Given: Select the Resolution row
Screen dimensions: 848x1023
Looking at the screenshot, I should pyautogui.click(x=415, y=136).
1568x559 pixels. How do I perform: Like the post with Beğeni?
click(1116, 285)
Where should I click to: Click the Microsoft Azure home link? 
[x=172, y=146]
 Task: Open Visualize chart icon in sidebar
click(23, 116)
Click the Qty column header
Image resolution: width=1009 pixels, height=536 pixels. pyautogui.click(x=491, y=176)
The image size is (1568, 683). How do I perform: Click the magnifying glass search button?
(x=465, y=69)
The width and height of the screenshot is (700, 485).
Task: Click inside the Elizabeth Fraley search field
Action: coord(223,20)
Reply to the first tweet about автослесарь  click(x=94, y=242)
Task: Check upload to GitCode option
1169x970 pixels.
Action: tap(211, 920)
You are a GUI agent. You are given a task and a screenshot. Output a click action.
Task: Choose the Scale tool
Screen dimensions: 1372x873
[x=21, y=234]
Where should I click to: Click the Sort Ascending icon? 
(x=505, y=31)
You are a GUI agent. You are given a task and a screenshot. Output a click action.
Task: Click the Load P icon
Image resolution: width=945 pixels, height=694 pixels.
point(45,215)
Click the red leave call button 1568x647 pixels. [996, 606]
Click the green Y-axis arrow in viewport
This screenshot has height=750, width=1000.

--------------------------------

**What you need to do**
Rewrite every item above, substituting "Display size" for each occurrence of "Screen dimensions" and leaving everything else unchanged.

**Final result**
Given: Select the Resolution row
Display size: 848x1023
Looking at the screenshot, I should pyautogui.click(x=415, y=136).
1568x559 pixels. How do I perform: Like the post with Beğeni?
click(1116, 285)
Where should I click to: Click the Microsoft Azure home link? 
[x=172, y=146]
 Task: Open Visualize chart icon in sidebar
click(23, 116)
Click the Qty column header
Image resolution: width=1009 pixels, height=536 pixels. pyautogui.click(x=491, y=176)
The image size is (1568, 683). How do I perform: Click the magnifying glass search button?
(x=465, y=69)
The width and height of the screenshot is (700, 485).
Task: Click inside the Elizabeth Fraley search field
Action: coord(223,20)
Reply to the first tweet about автослесарь  click(x=94, y=242)
Task: Check upload to GitCode option
1169x970 pixels.
Action: tap(211, 920)
You are a GUI agent. You are given a task and a screenshot. Output a click action.
Task: Choose the Scale tool
Display size: 1372x873
[x=21, y=234]
Where should I click to: Click the Sort Ascending icon? 
(x=505, y=31)
You are a GUI agent. You are given a task and a screenshot. Output a click action.
Task: Click the Load P icon
Image resolution: width=945 pixels, height=694 pixels.
point(45,215)
Click the red leave call button 1568x647 pixels. [996, 606]
Click the green Y-axis arrow in viewport
This screenshot has height=750, width=1000.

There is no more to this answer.